Литмир - Электронная Библиотека
A
A

– Законом?! – Затылок у Брозкока налился кровью. – Мы здесь сами создаем законы. – Он слегка повернулся вместе со стулом.

– …и компенсации рабочим, получившим в указанных шахта «увечье по недосмотру хозяев, податель сего просит заслуженной и справедливой компенсации в размере четырехсот фунтов».

Теперь управляющий окончательно повернулся к нему лицом, и в ту же минуту Гиллон вложил ему в руку только что зачитанную бумагу. Брозкок словно бы и не видел ее.

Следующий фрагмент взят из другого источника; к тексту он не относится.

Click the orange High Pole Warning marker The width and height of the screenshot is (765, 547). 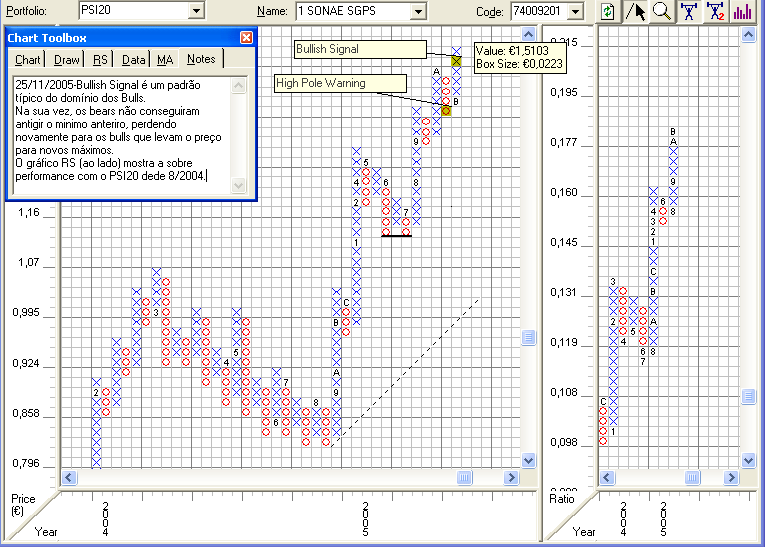pos(446,110)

– Если бы речь шла о ста фунтах, я бы посмеялся, ясно тебе? И все же можно было бы потолковать, (поторговаться. Но четыреста фунтов!.. – Он поднялся со стула и только сейчас, когда Брозкок стоял, разозленный до крайности, ясно стало, до чего он могуч. Он растолстел, но под слоем жира еще чувствовалось сильное тело, и эта сила могла в любую минуту проявить себя. – Четыреста фунтов – это уже меня раздражает. Четыреста фунтов – это уже меня злит. А теперь я тебе окажу, что я намерен сделать. Раз ты без разрешения ворвался ко мне в контору, я сейчас вышвырну тебя отсюда, но прежде мне хотелось бы знать, как ты предпочитаешь вылететь – чтобы я дал тебе коленом под зад или в мошонку? Что вы предпочитаете, мистер Камерон, выбирайте, – сказал он и двинулся на Гиллона.

Гиллон попятился.

– «Но вы же взяли мою бумагу – она у вас в руке.

Брозкок скомкал бумагу, открыл дверцу печки, швырнул ее туда и проследил, чтобы она сгорела.

– Ну вот, никакой бумаги я не брал.

– Этот джентльмен видел, как вы взяли бумагу. Он все слышал и все видел.

Уолтер Боун кивнул.

– В таком случае этот джентльмен – лжец. Его слово против моего слова – кому, вы думаете, больше поверят? – Он внезапно снова повернулся к Гиллону. – Несколько дней тому назад я спустил с лестницы твоего тупоголового сынка, теперь твой черед.

– Если ты только дотронешься до этого человека, – сказал Уолтер Боун, и голос у него был твердый и колкий, как разломанный лед, – эта кирка войдет тебе в плечо так же, как она вошла ему в плечо.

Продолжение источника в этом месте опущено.